- **STATED GOAL**
Reproduce each of the following records word for word, keeping every line unchanged.

- **DATASET ROWS**

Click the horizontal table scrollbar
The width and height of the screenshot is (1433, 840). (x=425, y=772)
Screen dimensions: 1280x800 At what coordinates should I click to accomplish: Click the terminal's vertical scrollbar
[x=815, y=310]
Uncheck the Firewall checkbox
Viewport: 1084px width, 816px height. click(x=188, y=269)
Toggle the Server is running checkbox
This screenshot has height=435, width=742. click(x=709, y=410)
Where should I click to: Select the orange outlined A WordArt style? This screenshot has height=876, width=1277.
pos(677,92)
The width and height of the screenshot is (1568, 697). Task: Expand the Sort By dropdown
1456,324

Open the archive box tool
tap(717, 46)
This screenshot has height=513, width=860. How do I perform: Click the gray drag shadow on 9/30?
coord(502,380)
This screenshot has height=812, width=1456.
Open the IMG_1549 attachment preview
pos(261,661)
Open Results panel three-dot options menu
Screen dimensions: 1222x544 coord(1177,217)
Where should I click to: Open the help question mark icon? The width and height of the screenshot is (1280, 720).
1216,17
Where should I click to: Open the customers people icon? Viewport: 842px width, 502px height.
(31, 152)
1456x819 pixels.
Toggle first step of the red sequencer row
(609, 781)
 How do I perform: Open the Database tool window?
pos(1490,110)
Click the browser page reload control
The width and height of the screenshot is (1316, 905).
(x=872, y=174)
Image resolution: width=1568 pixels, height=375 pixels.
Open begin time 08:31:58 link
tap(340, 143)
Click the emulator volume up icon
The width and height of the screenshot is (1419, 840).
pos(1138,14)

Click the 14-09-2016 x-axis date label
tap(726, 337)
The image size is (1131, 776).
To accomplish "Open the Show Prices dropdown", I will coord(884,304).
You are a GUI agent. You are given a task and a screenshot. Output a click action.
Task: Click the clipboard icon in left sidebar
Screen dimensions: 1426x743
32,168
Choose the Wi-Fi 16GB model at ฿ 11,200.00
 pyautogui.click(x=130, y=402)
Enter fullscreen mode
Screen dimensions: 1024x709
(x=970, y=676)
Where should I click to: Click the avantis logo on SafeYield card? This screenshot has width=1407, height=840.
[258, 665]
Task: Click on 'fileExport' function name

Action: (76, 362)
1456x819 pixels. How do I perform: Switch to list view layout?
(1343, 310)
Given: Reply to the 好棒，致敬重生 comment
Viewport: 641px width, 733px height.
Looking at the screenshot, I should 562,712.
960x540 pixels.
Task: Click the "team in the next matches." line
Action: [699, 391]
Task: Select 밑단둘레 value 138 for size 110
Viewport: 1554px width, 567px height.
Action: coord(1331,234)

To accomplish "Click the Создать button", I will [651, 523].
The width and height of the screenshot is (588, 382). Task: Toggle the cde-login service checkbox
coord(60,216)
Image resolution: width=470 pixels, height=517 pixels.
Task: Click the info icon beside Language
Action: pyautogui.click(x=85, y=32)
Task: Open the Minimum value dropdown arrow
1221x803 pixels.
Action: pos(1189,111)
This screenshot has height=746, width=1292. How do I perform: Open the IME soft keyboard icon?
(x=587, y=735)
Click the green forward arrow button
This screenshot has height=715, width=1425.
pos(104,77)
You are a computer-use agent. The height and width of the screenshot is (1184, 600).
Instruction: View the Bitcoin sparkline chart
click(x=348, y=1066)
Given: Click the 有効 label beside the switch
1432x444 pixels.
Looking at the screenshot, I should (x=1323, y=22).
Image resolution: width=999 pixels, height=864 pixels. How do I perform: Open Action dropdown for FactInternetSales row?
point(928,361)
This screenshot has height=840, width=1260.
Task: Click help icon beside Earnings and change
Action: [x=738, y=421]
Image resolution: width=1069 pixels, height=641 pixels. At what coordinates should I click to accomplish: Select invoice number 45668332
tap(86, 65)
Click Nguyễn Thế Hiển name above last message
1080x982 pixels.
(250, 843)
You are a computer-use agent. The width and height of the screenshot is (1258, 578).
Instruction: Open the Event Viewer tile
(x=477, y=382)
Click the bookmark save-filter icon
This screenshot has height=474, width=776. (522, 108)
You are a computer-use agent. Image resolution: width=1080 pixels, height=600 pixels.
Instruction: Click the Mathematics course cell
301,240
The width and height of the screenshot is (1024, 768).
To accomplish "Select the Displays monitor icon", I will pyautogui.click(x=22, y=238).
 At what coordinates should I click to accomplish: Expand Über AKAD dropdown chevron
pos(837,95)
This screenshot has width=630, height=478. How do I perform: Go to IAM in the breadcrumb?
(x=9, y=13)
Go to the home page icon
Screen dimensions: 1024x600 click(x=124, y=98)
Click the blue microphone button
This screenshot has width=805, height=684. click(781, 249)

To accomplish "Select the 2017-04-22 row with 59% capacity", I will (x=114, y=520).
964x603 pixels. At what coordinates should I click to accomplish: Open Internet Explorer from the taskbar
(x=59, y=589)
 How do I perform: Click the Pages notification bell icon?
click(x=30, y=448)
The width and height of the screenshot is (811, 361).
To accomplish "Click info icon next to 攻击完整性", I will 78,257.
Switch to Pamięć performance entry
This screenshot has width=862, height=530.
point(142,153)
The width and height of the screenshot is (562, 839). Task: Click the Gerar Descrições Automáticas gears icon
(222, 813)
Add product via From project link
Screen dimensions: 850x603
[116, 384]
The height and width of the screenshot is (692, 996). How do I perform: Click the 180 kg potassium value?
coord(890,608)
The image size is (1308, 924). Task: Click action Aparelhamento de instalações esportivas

- **SOLUTION TO THIS PROBLEM**
Click the horizontal table scrollbar
The width and height of the screenshot is (1433, 840). (x=425, y=772)
Screen dimensions: 1280x800 At what coordinates should I click to accomplish: Click the terminal's vertical scrollbar
[x=815, y=310]
Uncheck the Firewall checkbox
Viewport: 1084px width, 816px height. click(x=188, y=269)
Toggle the Server is running checkbox
This screenshot has height=435, width=742. click(x=709, y=410)
Where should I click to: Select the orange outlined A WordArt style? This screenshot has height=876, width=1277.
pos(677,92)
The width and height of the screenshot is (1568, 697). Task: Expand the Sort By dropdown
1456,324

Open the archive box tool
tap(717, 46)
This screenshot has height=513, width=860. How do I perform: Click the gray drag shadow on 9/30?
coord(502,380)
This screenshot has height=812, width=1456.
Open the IMG_1549 attachment preview
pos(261,661)
Open Results panel three-dot options menu
Screen dimensions: 1222x544 coord(1177,217)
Where should I click to: Open the help question mark icon? The width and height of the screenshot is (1280, 720).
1216,17
Where should I click to: Open the customers people icon? Viewport: 842px width, 502px height.
(31, 152)
1456x819 pixels.
Toggle first step of the red sequencer row
(609, 781)
 How do I perform: Open the Database tool window?
pos(1490,110)
Click the browser page reload control
The width and height of the screenshot is (1316, 905).
(x=872, y=174)
Image resolution: width=1568 pixels, height=375 pixels.
Open begin time 08:31:58 link
tap(340, 143)
Click the emulator volume up icon
The width and height of the screenshot is (1419, 840).
pos(1138,14)

Click the 14-09-2016 x-axis date label
tap(726, 337)
The image size is (1131, 776).
To accomplish "Open the Show Prices dropdown", I will coord(884,304).
You are a GUI agent. You are given a task and a screenshot. Output a click action.
Task: Click the clipboard icon in left sidebar
Screen dimensions: 1426x743
32,168
Choose the Wi-Fi 16GB model at ฿ 11,200.00
 pyautogui.click(x=130, y=402)
Enter fullscreen mode
Screen dimensions: 1024x709
(x=970, y=676)
Where should I click to: Click the avantis logo on SafeYield card? This screenshot has width=1407, height=840.
[258, 665]
Task: Click on 'fileExport' function name

Action: (76, 362)
1456x819 pixels. How do I perform: Switch to list view layout?
(1343, 310)
Given: Reply to the 好棒，致敬重生 comment
Viewport: 641px width, 733px height.
Looking at the screenshot, I should 562,712.
960x540 pixels.
Task: Click the "team in the next matches." line
Action: [699, 391]
Task: Select 밑단둘레 value 138 for size 110
Viewport: 1554px width, 567px height.
Action: coord(1331,234)

To accomplish "Click the Создать button", I will [651, 523].
The width and height of the screenshot is (588, 382). Task: Toggle the cde-login service checkbox
coord(60,216)
Image resolution: width=470 pixels, height=517 pixels.
Task: Click the info icon beside Language
Action: pyautogui.click(x=85, y=32)
Task: Open the Minimum value dropdown arrow
1221x803 pixels.
Action: pos(1189,111)
This screenshot has height=746, width=1292. How do I perform: Open the IME soft keyboard icon?
(x=587, y=735)
Click the green forward arrow button
This screenshot has height=715, width=1425.
pos(104,77)
You are a computer-use agent. The height and width of the screenshot is (1184, 600).
Instruction: View the Bitcoin sparkline chart
click(x=348, y=1066)
Given: Click the 有効 label beside the switch
1432x444 pixels.
Looking at the screenshot, I should (x=1323, y=22).
Image resolution: width=999 pixels, height=864 pixels. How do I perform: Open Action dropdown for FactInternetSales row?
point(928,361)
This screenshot has height=840, width=1260.
Task: Click help icon beside Earnings and change
Action: [x=738, y=421]
Image resolution: width=1069 pixels, height=641 pixels. At what coordinates should I click to accomplish: Select invoice number 45668332
tap(86, 65)
Click Nguyễn Thế Hiển name above last message
1080x982 pixels.
(250, 843)
You are a computer-use agent. The width and height of the screenshot is (1258, 578).
Instruction: Open the Event Viewer tile
(x=477, y=382)
Click the bookmark save-filter icon
This screenshot has height=474, width=776. (522, 108)
You are a computer-use agent. Image resolution: width=1080 pixels, height=600 pixels.
Instruction: Click the Mathematics course cell
301,240
The width and height of the screenshot is (1024, 768).
To accomplish "Select the Displays monitor icon", I will pyautogui.click(x=22, y=238).
 At what coordinates should I click to accomplish: Expand Über AKAD dropdown chevron
pos(837,95)
This screenshot has width=630, height=478. How do I perform: Go to IAM in the breadcrumb?
(x=9, y=13)
Go to the home page icon
Screen dimensions: 1024x600 click(x=124, y=98)
Click the blue microphone button
This screenshot has width=805, height=684. click(781, 249)

To accomplish "Select the 2017-04-22 row with 59% capacity", I will (x=114, y=520).
964x603 pixels. At what coordinates should I click to accomplish: Open Internet Explorer from the taskbar
(x=59, y=589)
 How do I perform: Click the Pages notification bell icon?
click(x=30, y=448)
The width and height of the screenshot is (811, 361).
To accomplish "Click info icon next to 攻击完整性", I will 78,257.
Switch to Pamięć performance entry
This screenshot has width=862, height=530.
point(142,153)
The width and height of the screenshot is (562, 839). Task: Click the Gerar Descrições Automáticas gears icon
(222, 813)
Add product via From project link
Screen dimensions: 850x603
[116, 384]
The height and width of the screenshot is (692, 996). How do I perform: Click the 180 kg potassium value?
coord(890,608)
The image size is (1308, 924). Task: Click action Aparelhamento de instalações esportivas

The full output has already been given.